*** Dataset content ***

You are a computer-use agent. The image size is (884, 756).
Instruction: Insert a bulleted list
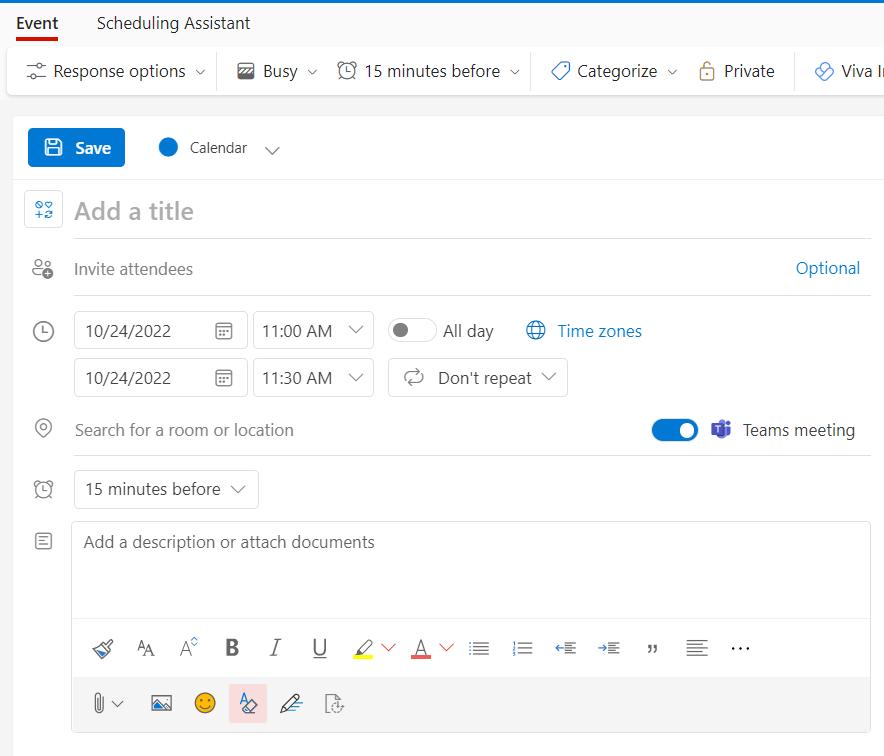[x=479, y=648]
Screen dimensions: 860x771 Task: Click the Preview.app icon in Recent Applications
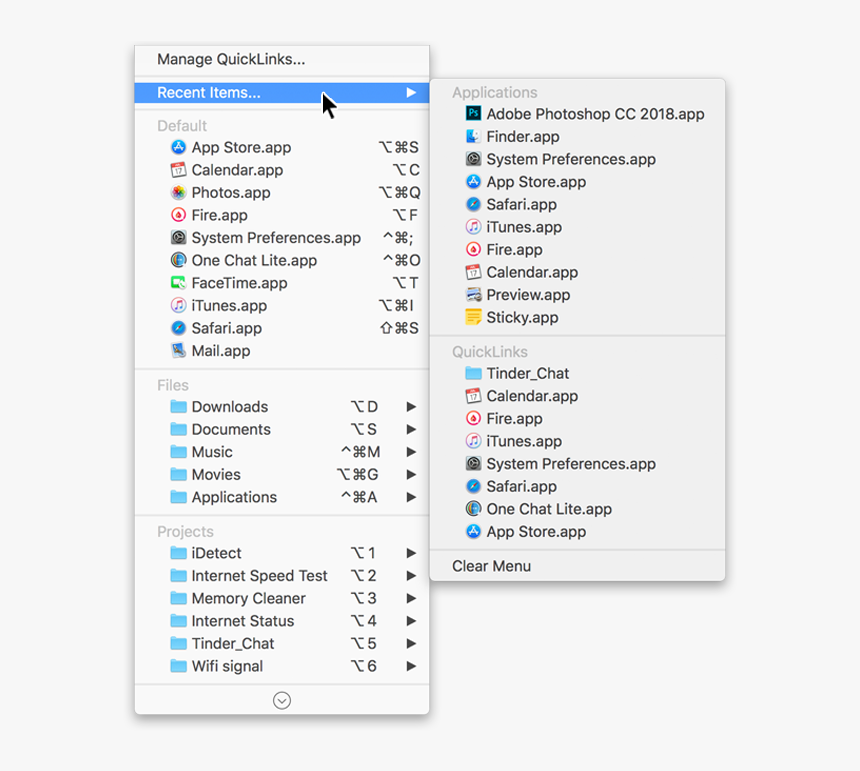click(x=474, y=295)
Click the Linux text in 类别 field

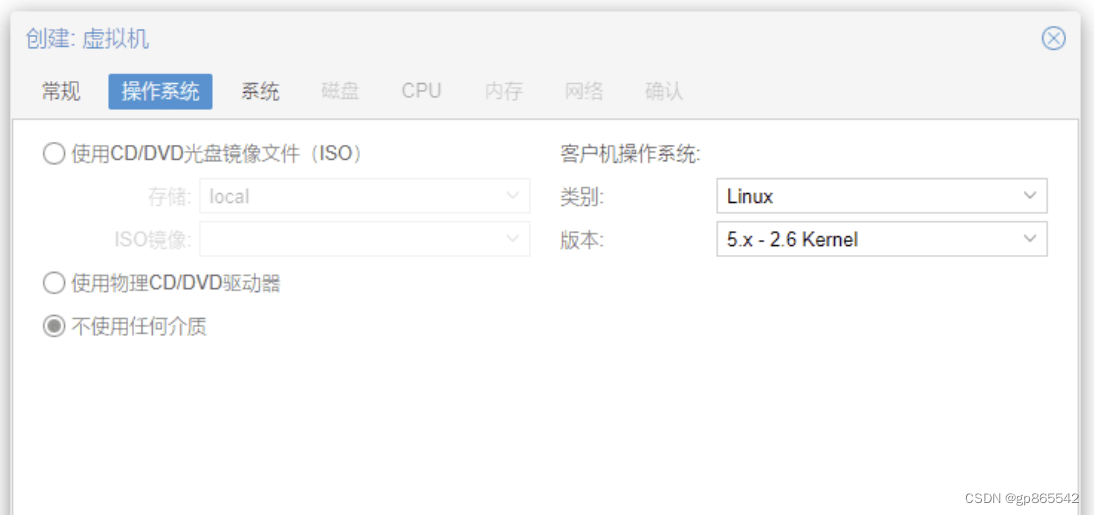pyautogui.click(x=750, y=197)
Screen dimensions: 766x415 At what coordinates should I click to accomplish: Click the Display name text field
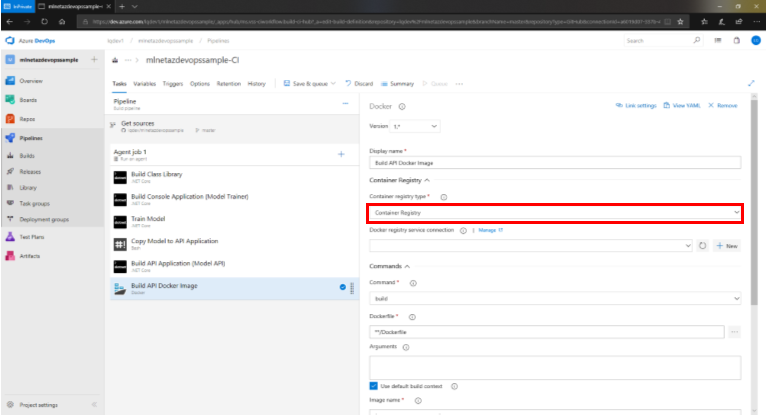coord(554,163)

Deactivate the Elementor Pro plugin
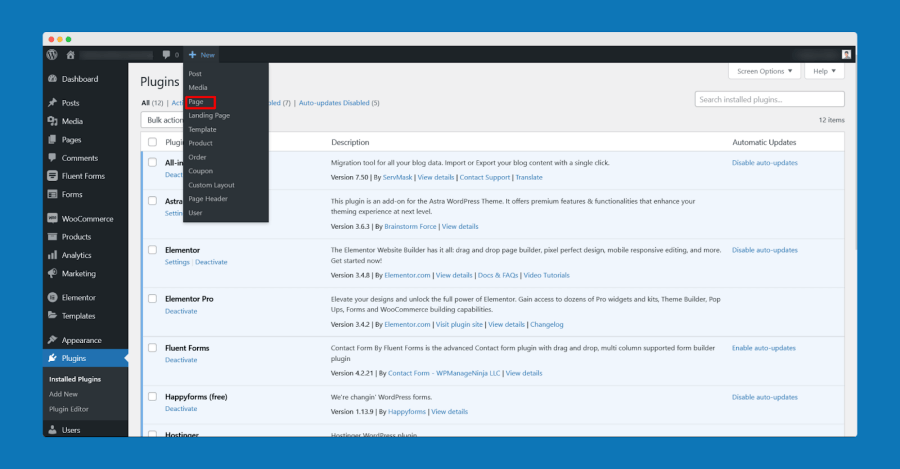[x=181, y=311]
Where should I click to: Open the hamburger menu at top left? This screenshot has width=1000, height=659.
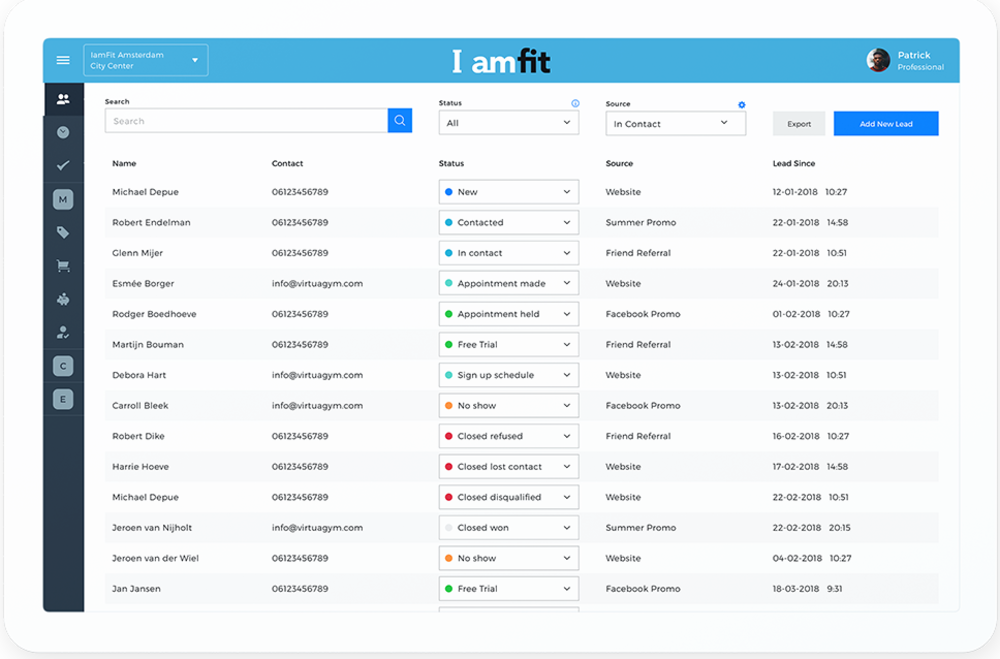63,59
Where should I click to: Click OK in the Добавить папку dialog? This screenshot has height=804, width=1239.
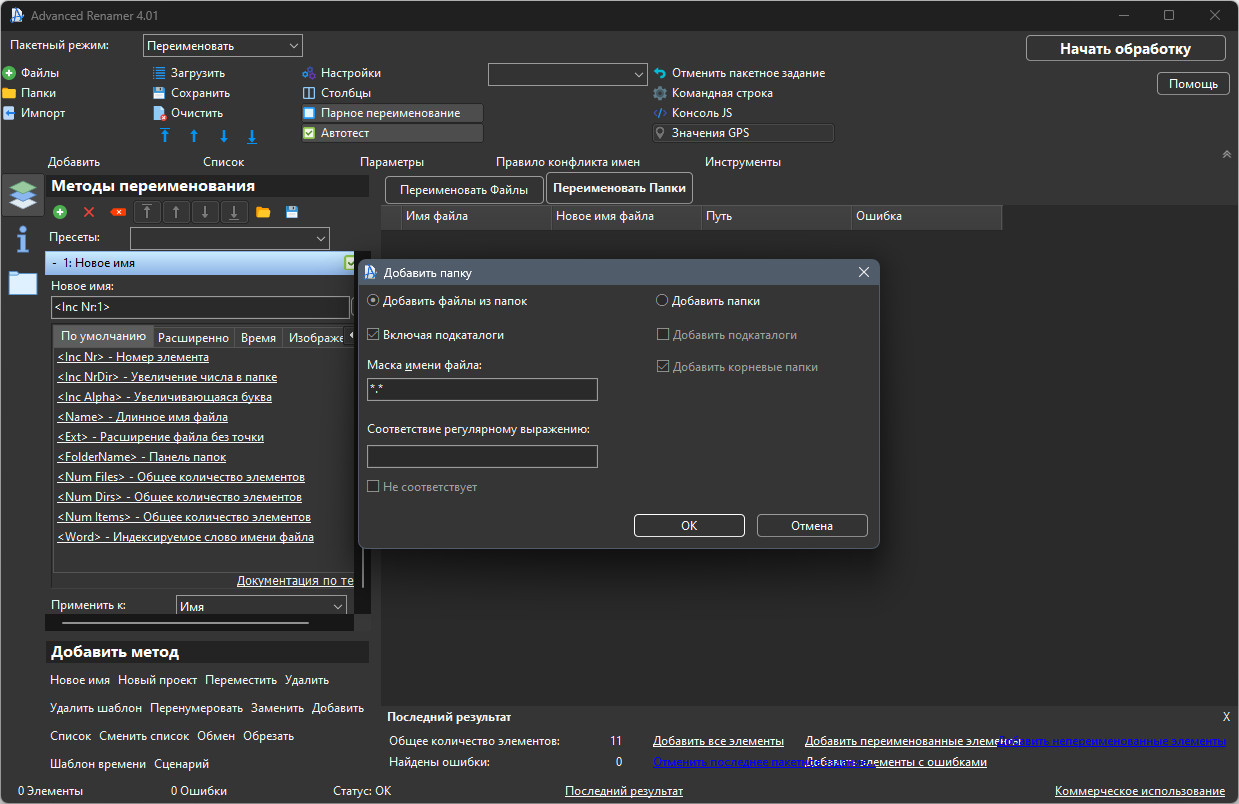[689, 525]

***

= Instructions for the task =
Taking each record in turn, retype it exactly and drop any picture.

= Finished exercise =
You are a computer-use agent. The image size is (884, 756).
Instruction: Insert a bulleted list
[x=479, y=648]
Screen dimensions: 860x771 Task: Click the Preview.app icon in Recent Applications
click(x=474, y=295)
Click the Linux text in 类别 field

pyautogui.click(x=750, y=197)
Screen dimensions: 766x415 At what coordinates should I click to accomplish: Click the Display name text field
coord(554,163)

Deactivate the Elementor Pro plugin
[x=181, y=311]
Where should I click to: Open the hamburger menu at top left? This screenshot has width=1000, height=659.
63,59
Where should I click to: Click OK in the Добавить папку dialog? This screenshot has height=804, width=1239.
[689, 525]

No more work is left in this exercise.